*Passage shown*:

[BEGIN]

The Atlantic Refinement & the Albariño Purists
Alberto Nanclares and Silvia Prieto are the meticulous duo behind Nanclares y Prieto — one of the most distinctive and terroir-obsessed estates in Rías Baixas. Based in the historic village of Cambados, in the heart of the Val do Salnés, they farm roughly 5 hectares of Albariño divided into 12 to 14 small parcels, all trained in the traditional pergola style and planted on sandy decomposed granite overlooking the Atlantic. Alberto was an economist in Madrid who moved to Galicia in 1992 to sail the Rías; the house he bought in Castrelo came with a small vineyard, and by 1997 he had converted his garage into a winery. What began as a retirement hobby became a life’s work. Silvia, a lab technician from Pontevedra, met Alberto in 2009 and joined the project in 2015 as an equal partner — her name added to the label immediately, signalling a shared philosophy. Together they have achieved something rare: the refinement of Albariño into angular, age-worthy, mineral wines that express the fascinating terruños of Cambados with transparency and precision. They farm organically, ferment with indigenous yeasts, avoid de-acidification, and bottle without clarification or filtration — allowing the Atlantic, the granite, and the old vines to speak with absolute clarity.

[END]

Excerpt from a dataset

[BEGIN]

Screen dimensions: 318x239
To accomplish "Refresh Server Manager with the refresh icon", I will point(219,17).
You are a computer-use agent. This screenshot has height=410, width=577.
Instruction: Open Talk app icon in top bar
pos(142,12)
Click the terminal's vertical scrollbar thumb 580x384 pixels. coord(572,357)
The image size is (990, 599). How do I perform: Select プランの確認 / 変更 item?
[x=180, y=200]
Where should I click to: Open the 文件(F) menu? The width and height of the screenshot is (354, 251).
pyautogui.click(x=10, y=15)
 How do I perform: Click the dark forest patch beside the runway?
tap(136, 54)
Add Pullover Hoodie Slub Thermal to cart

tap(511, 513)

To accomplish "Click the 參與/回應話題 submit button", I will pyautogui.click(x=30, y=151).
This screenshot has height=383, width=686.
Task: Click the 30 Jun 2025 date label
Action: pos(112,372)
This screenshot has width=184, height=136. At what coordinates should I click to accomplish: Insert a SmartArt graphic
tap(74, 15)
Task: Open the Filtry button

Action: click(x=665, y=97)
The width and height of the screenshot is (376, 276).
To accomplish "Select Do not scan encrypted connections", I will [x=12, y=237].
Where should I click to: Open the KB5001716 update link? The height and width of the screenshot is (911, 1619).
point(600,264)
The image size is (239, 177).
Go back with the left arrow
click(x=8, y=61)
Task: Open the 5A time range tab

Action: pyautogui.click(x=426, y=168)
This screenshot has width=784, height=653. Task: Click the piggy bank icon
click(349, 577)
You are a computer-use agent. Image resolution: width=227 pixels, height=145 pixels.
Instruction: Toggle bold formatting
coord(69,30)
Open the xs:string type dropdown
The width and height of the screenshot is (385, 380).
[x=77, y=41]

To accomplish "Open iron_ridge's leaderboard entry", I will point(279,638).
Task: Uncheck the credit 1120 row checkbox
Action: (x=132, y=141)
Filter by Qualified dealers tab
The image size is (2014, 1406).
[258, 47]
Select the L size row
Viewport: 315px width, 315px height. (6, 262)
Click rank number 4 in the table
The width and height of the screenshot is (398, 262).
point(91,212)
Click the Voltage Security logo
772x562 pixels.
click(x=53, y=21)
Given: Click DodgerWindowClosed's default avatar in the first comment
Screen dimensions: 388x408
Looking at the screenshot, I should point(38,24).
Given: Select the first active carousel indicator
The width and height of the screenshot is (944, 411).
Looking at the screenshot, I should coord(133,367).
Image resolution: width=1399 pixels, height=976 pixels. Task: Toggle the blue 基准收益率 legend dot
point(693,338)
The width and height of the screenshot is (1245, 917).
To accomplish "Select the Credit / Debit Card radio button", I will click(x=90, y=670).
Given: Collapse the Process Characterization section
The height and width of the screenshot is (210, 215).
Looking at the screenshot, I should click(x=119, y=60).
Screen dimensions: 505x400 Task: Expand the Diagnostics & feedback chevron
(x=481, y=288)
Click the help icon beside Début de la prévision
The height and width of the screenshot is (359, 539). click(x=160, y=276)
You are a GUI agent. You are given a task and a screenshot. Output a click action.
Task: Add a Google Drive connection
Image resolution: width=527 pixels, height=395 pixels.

[END]

*Written request*: Continue the profile of the Nanclares y Prieto estate from its last sentence.

*Final result*:
Alberto Nanclares & the Economist's Vineyard
The story of Nanclares y Prieto begins not with a family legacy, but with a sailing boat and a desire to escape. Alberto Nanclares was an economist in Madrid, working at the university, when he and his wife decided to leave the city for the Atlantic coast. Alberto loved the sea and sailing, and in 1992 they moved to the quietly beautiful Val do Salnés in Rías Baixas, settling in the seaside parroquia of Castrelo, just a few kilometres from the historic village of Cambados — the most traditional and celebrated centre for Albariño in Spain. The plan was simple: sail his vintage wooden skiff between the tiny islands of the Rías, breathe the ocean air, and unwind.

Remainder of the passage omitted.